Any change merged into `main` branch will trigger the update pipeline. If the change fails in early stages, the deployment will be blocked so that this failure will not affect the production sites.

Following tutorials help you to turn on opt-in features:

* [Add HCI Insights](./doc/Add-HCI-Insights.md)
* [Add New Sites with Arc Site Manager](./doc/Add-Site-Manager.md)
* [Add HCI VM by Marketplace Windows Server Image](./doc/Add-HCI-VM.md)

## Advanced topics

- [Customize Stages](./doc/Customize-Stages.md)
- [Update global parameters](./doc/Edit-Global-Parameters.md)
- [Disable Telemetry](./doc/Disable-Telemetry.md)
- [Untrack Resources from The Repository](./doc/Untrack-Resources.md)
- [View your CI/CD pipeline running status](./doc/View-pipeline.md)
- [TroubleShoot](./doc/TroubleShooting.md)

## Ask for support

[Open issue](https://github.com/Azure/Edge-infrastructure-quickstart-template/issues/new) or contact arcIaCSupport@microsoft.com for any issue or support

## License

This project is licensed under the MIT License. See the [LICENSE](LICENSE) file for more information. This repository includes a script that will download binary files into your environment, which remain subject to your relevant customer agreement with Microsoft.

## Disclaimer  

'Preview Terms'. This repository (the "Preview") is subject to the [Supplemental Terms of Use for Microsoft Azure Previews](https://azure.microsoft.com/en-us/support/legal/preview-supplemental-terms/). Unless otherwise noted, Customer should not use the Preview to process Personal Data or other Data that is subject to legal or regulatory compliance requirements.

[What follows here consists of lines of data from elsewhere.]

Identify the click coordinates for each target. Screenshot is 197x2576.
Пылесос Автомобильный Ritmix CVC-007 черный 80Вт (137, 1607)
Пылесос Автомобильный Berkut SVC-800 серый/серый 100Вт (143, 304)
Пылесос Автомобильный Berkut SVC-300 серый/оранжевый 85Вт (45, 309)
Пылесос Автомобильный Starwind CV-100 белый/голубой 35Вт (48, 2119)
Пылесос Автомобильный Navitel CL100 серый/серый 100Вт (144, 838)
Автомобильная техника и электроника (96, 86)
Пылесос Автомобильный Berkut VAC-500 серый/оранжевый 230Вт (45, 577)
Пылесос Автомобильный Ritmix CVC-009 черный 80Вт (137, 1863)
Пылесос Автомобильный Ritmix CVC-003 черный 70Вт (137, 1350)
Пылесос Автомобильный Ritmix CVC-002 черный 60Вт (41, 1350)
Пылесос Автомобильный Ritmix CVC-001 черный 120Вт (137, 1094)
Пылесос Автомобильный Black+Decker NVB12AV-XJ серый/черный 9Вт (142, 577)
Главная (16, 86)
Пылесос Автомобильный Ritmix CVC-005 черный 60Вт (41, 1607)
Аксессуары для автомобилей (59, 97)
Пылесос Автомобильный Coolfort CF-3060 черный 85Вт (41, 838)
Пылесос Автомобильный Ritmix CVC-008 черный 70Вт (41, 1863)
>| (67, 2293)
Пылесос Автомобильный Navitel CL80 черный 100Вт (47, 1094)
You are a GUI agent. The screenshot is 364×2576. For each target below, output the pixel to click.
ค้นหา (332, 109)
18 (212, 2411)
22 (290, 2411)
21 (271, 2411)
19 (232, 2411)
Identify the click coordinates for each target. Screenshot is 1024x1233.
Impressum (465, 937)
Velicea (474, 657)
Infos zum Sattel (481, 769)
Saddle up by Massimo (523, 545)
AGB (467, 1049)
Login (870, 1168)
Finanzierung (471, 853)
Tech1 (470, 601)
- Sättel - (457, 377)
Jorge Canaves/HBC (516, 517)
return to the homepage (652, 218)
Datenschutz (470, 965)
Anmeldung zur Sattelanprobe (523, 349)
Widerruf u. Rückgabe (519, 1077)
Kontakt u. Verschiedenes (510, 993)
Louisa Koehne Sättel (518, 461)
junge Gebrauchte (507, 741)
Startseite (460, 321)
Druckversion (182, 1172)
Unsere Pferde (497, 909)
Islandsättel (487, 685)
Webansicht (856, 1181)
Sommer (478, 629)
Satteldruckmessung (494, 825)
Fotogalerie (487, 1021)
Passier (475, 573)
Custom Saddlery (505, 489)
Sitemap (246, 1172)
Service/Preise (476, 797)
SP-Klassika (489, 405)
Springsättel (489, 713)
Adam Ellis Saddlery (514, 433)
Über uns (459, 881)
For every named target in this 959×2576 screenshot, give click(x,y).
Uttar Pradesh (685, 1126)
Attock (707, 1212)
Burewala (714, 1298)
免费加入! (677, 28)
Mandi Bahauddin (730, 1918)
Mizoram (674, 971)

'Confidentiality'.The Preview and any associated materials or documentation are confidential information and subject to obligations in your Non-Disclosure Agreement with Microsoft.

This repository is provided "as-is" without any warranties or support. Use at your own risk. Always test in a non-production environment before deploying to production.  

## Contributing

This project welcomes contributions and suggestions.  Most contributions require you to agree to a
Contributor License Agreement (CLA) declaring that you have the right to, and actually do, grant us
the rights to use your contribution. For details, visit [Microsoft opensource](https://cla.opensource.microsoft.com).

When you submit a pull request, a CLA bot will automatically determine whether you need to provide
a CLA and decorate the PR appropriately (e.g., status check, comment). Simply follow the instructions
provided by the bot. You will only need to do this once across all repos using our CLA.

This project has adopted the [Microsoft Open Source Code of Conduct](https://opensource.microsoft.com/codeofconduct/).
For more information see the [Code of Conduct FAQ](https://opensource.microsoft.com/codeofconduct/faq/) or
contact [opencode@microsoft.com](mailto:opencode@microsoft.com) with any additional questions or comments.

## Trademarks

This project may contain trademarks or logos for projects, products, or services. Authorized use of Microsoft
trademarks or logos is subject to and must follow
[Microsoft's Trademark & Brand Guidelines](https://www.microsoft.com/en-us/legal/intellectualproperty/trademarks/usage/general).
Use of Microsoft trademarks or logos in modified versions of this project must not cause confusion or imply Microsoft sponsorship.
Any use of third-party trademarks or logos are subject to those third-party's policies.